UrbanSense:AFramework for Quantitative Analysis of Urban Streetscapes leveraging Vision Large Language Models
Journal:
arXiv
Published Date:
Jun 12, 2025
Abstract
Urban cultures and architectural styles vary significantly across cities due
to geographical, chronological, historical, and socio-political factors.
Understanding these differences is essential for anticipating how cities may
evolve in the future. As representative cases of historical continuity and
modern innovation in China, Beijing and Shenzhen offer valuable perspectives
for exploring the transformation of urban streetscapes.

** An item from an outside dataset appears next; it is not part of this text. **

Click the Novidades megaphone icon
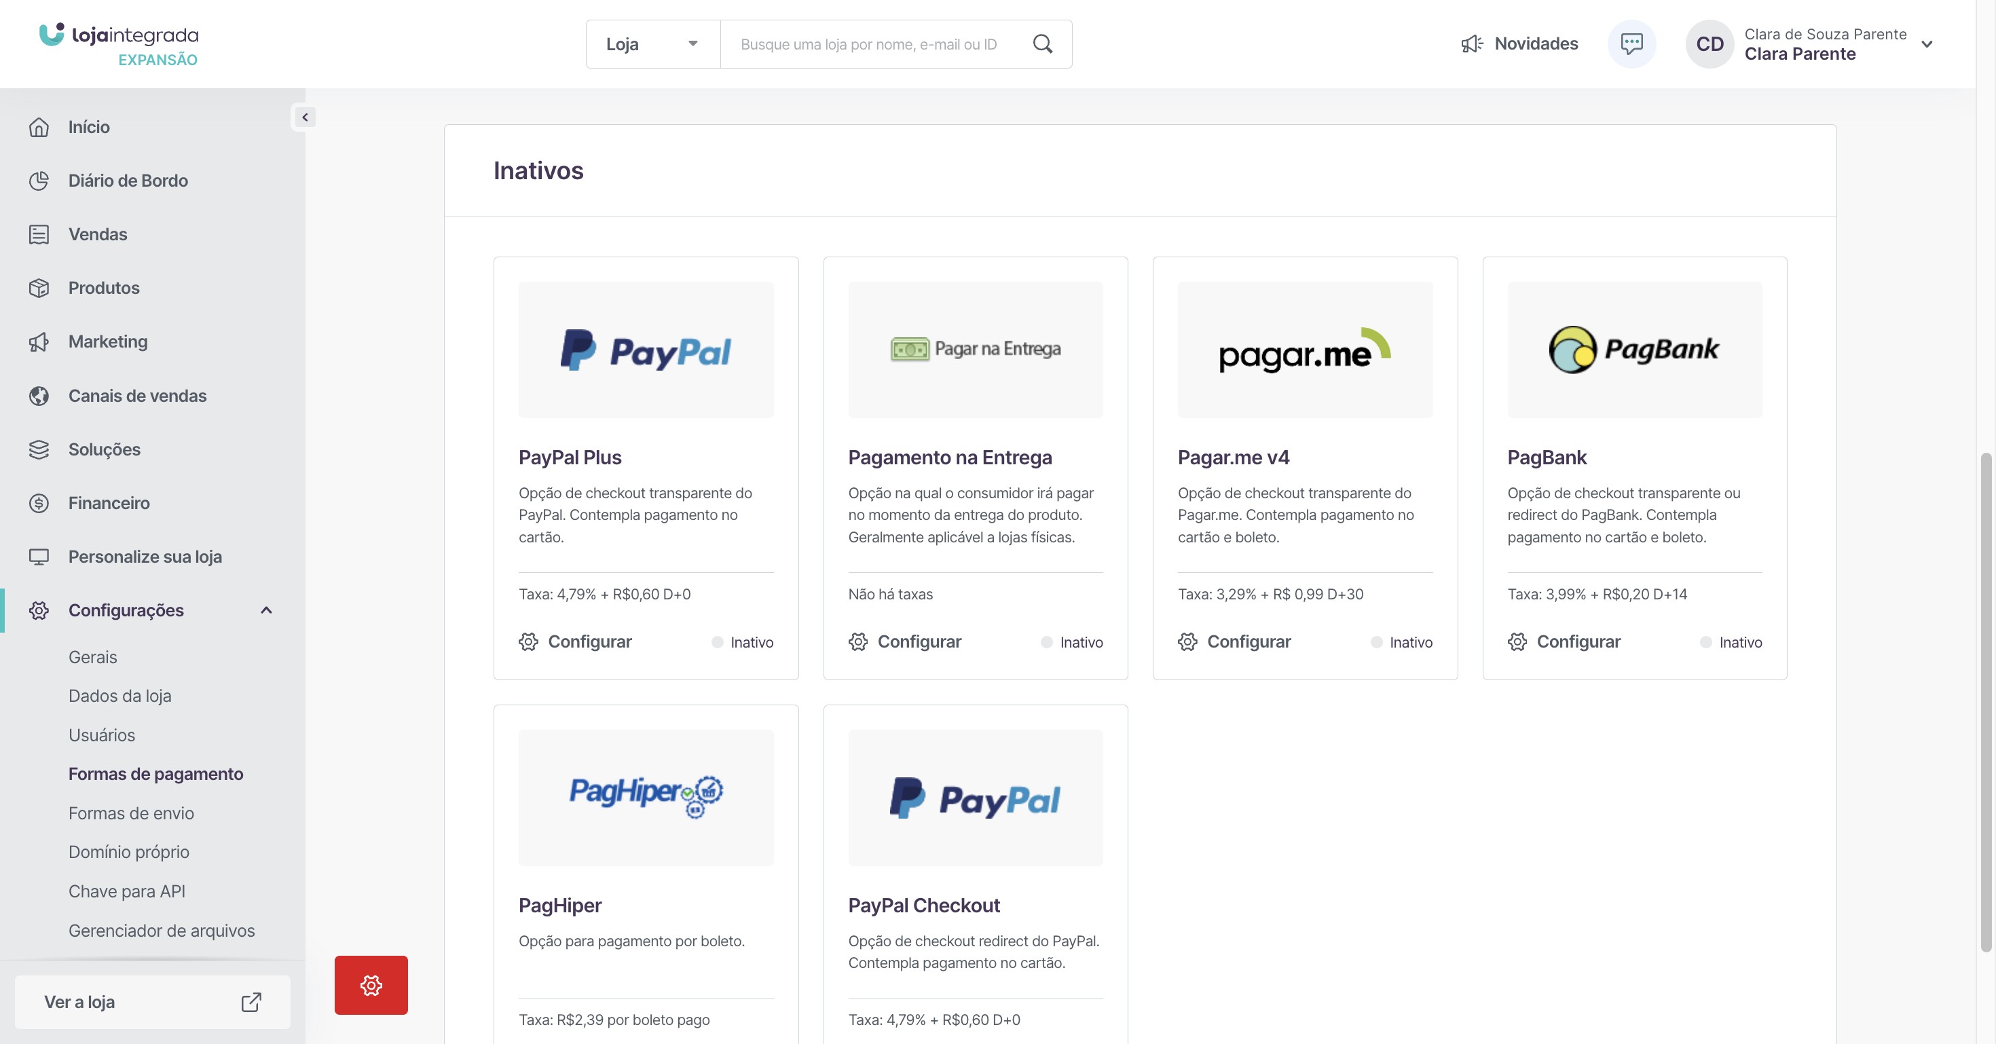(1471, 44)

However, conventional
approaches to urban cultural studies often rely on expert interpretation and
historical documentation, which are difficult to standardize across different
contexts. To address this, we propose a multimodal research framework based on
vision-language models, enabling automated and scalable analysis of urban
streetscape style differences. This approach enhances the objectivity and
data-driven nature of urban form research. The contributions of this study are
as follows: First, we construct UrbanDiffBench, a curated dataset of urban
streetscapes containing architectural images from different periods and
regions. Second, we develop UrbanSense, the first vision-language-model-based
framework for urban streetscape analysis, enabling the quantitative generation
and comparison of urban style representations. Third, experimental results show
that Over 80% of generated descriptions pass the t-test (p less than 0.05).
High Phi scores (0.912 for cities, 0.833 for periods) from subjective
evaluations confirm the method's ability to capture subtle stylistic
differences. These results highlight the method's potential to quantify and
interpret urban style evolution, offering a scientifically grounded lens for
future design.